Le réalisateur de l’excellent « Dernier train à Busan », le film de zombies intense et brut qu’il l’a fait connaître, retente une troisième fois le coup avec les morts-vivants. Après le décevant « Peninsula », le revoilà avec ce « Colony ». Ce sous-genre du cinéma d’horreur est peut-être le plus prolifique avec les slashers et les films de possession et on sait à quel point le cinéma asiatique en est friand. Sang-Ho Yeon clôt donc une trilogie sur le sujet mais ne retrouve toujours pas la maestria et la puissance de son premier film. Cette troisième itération sur le genre est sans aucun doute efficace et bien emballée mais elle souffre de défauts trop voyants pour emporter une adhésion totale et surtout surprendre. Il devient difficile d’innover dans le domaine tant le film de zombies a connu tous les traitements et toutes les variations possibles, cela dans toutes les cinématographies du monde.
Heureusement, « Colony » a un sacré atout dans sa manche qui lui permet d’être novateur et original dans son appréhension du zombie. L’idée d’infectés qui interagissent entre eux comme une intelligence collective, à l’instar de fourmis, sous la houlette du patient zéro est géniale et plutôt bien exploitée ici. Sur le versant métaphorique d’abord puisqu’on sent ici la volonté de stigmatiser, au choix, l’intelligence artificielle qui se gave de connaissances prises partout pour s’améliorer ou l’hyper connectivité de la population. Mais c’est surtout sur la pratique, dans la manière dont le réalisateur va représenter ses zombies d’un nouveau genre, qu’on va se régaler. Qu’ils soient ultra rapides a certes déjà été vu; mais leur évolution progressive à force de mimétisme et d’assimilation de connaissances, leur mode de communication et leur façon de se mouvoir frappent la rétine. On pense notamment à ces séquences marquantes où les zombies se superposent à plusieurs pour ne faire qu’un ensemble protéiforme. On ne peut pas dire qu’on ait vraiment peur mais certaines séquences sont visuellement impressionnantes.

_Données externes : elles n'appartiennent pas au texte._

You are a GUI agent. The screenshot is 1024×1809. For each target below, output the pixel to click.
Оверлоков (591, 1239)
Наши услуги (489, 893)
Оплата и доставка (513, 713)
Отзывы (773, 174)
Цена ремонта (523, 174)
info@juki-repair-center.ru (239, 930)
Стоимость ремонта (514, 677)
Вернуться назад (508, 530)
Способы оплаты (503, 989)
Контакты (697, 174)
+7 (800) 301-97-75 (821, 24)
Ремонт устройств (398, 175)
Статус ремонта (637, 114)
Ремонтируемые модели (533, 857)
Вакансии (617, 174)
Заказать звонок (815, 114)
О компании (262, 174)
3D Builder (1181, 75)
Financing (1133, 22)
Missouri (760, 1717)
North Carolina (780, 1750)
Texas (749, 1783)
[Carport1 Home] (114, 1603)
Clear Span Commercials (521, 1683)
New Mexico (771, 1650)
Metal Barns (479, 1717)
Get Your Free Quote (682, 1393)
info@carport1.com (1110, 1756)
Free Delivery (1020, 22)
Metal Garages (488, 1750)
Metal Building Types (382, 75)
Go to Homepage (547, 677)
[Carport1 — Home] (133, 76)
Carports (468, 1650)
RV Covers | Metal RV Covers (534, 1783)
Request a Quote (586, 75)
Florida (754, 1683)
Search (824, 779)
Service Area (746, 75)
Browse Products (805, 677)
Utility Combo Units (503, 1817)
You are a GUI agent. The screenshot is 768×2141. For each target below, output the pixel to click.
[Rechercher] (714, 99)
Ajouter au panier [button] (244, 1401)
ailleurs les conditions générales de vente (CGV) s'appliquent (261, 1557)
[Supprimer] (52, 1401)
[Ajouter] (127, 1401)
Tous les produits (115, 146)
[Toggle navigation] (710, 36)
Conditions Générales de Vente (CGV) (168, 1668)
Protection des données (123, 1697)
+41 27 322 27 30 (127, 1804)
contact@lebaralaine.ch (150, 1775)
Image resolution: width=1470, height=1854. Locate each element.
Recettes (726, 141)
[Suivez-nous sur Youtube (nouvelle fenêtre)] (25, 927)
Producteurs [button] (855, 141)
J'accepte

En outre, le rythme efficace et la mise en scène, très nerveuse, font le travail. On a cependant parfois du mal à bien discerner l’action lors des séquences d’attaque, principalement la nuit. « Colony » développe aussi pas mal de tics du cinéma américain dans ce qu’il a de mieux (l’amplitude du film est très hollywoodienne) mais aussi dans ce qu’il a de plus caricatural. On peut le voir dans le développement des péripéties et dans l’écriture des personnages. Parfois, on se croirait dans un blockbuster des années 90 ou 2000 dans ce que propose le long-métrage. Par exemple, les facilités de scénario, les coïncidences ou les déductions trop faciles des personnages finissent par rendre tout cela improbable, voire presque ridicule. Et il faut avouer que si l’intrigue est bien ficelée avec son idée au potentiel fort, on est presque dans un remake de « L’Armée des morts » pour le côté huis-clos en centre commercial et les personnages sont vraiment clichés au possible, simplement là pour répondre à une fonction basique (le dégourdi, le flic corrompu, la nunuche, etc). On est donc partagé entre un bon rollercoaster du genre avec une idée de génie assorti de séquences spectaculaires et une écriture générale facile et peu crédible, ce qui empêche clairement « Colony » d’égaler « Dernier train pour Busan ».